Agora recordo que me explicou também que algumas dessas fotos tinham sido tiradas na Tailândia, onde um amigo tem um "resort" de luxo.
O almoço com o Silvino foi estranho. Chegou atrasado, com ar perturbado por qualquer coisa, como se tivesse acabado de ter um acidente de automóvel. Disse que gostava muito daquela pizzaria, mas que tinha tido algumas dificuldades para encontrar o caminho. Enquanto secava o suor que lhe invadia a testa, penteava para o cucuruto a madeixa única que disfarçava mal a calvície generalizada. Comemos rapidamente enquanto ele interrogava a Sónia: de onde vem, para onde vai, que estudou, que procura na vida, porque não faz fotografias de moda, não me diga que tão nova resolver deixar as passereles...

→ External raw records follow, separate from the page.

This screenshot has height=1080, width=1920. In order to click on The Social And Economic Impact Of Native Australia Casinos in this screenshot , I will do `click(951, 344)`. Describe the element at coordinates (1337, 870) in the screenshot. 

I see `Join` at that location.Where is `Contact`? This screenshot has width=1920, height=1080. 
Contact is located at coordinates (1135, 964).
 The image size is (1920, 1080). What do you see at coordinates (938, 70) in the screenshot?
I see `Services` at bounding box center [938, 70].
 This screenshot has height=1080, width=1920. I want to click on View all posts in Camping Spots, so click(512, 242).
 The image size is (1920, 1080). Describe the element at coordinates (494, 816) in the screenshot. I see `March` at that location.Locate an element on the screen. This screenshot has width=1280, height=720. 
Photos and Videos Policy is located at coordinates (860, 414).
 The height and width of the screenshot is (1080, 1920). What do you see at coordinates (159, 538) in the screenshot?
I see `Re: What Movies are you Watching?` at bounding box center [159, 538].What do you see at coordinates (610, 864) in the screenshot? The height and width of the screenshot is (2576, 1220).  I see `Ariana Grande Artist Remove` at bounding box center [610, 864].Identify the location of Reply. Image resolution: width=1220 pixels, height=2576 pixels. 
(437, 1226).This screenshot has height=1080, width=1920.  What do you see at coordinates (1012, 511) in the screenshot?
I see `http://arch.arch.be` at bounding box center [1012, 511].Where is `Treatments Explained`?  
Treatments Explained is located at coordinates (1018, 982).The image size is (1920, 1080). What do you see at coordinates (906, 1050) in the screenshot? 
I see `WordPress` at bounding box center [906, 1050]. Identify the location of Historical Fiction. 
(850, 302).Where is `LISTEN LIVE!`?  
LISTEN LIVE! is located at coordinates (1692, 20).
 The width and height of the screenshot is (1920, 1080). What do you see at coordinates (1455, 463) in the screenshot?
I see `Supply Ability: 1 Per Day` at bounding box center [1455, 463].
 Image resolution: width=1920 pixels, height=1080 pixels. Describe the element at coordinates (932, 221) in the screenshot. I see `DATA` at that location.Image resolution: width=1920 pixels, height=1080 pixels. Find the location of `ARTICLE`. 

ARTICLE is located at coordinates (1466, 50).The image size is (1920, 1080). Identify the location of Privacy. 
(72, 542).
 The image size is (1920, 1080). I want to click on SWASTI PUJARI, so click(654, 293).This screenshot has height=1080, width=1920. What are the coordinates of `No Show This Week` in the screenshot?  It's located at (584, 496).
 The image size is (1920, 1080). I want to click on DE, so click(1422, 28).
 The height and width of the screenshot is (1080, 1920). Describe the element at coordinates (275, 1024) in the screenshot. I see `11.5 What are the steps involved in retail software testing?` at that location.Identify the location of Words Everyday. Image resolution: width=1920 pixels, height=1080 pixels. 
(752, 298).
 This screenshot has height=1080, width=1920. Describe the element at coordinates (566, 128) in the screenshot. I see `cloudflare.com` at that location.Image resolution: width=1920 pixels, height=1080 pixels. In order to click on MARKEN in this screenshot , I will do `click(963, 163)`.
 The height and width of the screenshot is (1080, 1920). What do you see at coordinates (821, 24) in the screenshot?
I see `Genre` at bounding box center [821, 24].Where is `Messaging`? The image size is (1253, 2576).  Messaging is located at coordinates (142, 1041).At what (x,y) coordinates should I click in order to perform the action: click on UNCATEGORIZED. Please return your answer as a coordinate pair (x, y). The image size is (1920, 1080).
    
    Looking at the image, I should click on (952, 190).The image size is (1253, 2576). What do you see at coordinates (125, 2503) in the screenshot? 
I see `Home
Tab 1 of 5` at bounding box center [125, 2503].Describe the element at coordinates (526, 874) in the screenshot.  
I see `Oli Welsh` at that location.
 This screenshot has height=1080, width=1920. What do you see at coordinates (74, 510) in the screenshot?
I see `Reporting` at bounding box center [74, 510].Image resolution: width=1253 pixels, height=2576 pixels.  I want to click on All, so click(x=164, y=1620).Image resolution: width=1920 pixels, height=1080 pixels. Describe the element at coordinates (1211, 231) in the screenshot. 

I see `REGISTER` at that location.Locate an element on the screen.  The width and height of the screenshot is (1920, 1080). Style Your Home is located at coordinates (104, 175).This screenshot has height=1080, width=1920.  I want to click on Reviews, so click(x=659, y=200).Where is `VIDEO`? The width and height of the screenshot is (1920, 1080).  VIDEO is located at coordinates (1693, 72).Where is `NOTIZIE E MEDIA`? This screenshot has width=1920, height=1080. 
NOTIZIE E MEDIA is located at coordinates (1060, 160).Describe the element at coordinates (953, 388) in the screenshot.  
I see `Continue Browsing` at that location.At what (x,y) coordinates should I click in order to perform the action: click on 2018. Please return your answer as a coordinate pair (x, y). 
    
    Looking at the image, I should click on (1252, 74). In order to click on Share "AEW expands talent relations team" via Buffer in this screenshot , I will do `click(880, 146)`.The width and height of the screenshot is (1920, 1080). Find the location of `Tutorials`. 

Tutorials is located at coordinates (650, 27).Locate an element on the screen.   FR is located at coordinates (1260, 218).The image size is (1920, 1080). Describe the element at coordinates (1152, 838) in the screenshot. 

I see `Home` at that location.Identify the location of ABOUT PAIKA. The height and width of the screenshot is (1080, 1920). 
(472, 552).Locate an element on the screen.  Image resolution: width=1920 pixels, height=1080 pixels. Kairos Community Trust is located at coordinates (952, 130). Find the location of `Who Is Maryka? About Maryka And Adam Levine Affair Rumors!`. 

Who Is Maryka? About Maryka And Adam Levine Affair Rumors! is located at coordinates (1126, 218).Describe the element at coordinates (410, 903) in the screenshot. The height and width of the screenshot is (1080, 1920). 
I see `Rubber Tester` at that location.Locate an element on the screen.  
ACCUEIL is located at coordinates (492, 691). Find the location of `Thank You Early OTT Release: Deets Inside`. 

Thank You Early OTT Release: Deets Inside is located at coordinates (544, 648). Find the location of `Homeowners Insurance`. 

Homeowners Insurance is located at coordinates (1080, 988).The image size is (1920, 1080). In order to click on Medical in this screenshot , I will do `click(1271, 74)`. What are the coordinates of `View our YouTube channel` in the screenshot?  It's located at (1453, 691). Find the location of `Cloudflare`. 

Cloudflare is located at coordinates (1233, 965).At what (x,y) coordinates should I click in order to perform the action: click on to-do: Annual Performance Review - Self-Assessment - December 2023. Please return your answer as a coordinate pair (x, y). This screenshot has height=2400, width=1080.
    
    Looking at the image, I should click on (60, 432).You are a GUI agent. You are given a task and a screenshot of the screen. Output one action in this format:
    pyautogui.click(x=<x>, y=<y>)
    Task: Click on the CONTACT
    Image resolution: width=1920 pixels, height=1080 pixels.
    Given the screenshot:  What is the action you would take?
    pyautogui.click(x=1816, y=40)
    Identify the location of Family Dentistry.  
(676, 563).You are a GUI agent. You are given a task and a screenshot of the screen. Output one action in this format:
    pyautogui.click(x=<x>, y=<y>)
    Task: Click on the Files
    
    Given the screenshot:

Com as pizzas suficientemente revolvidas nos pratos decidimos que era chegado o momento de sair do restaurante. Trocámos cartões de visita e prometemos que nos contactaríamos em breve. O Silvino insisitiu ainda que devíamos tratar-nos por tu e explicou porque é que conduzia um mísero Peugeot 206 a gasóleo: "é que assim é mais discreto". Por meias palavras deu a entender que tinha imenso dinheiro mas que as suas actividades económicas menos legais estariam em risco se se deslocasse num carro de rico. "Assim, a polícia quando me manda parar nem imagina que eu, às vezes, trago comigo milhares e milhares de euros nesta mala".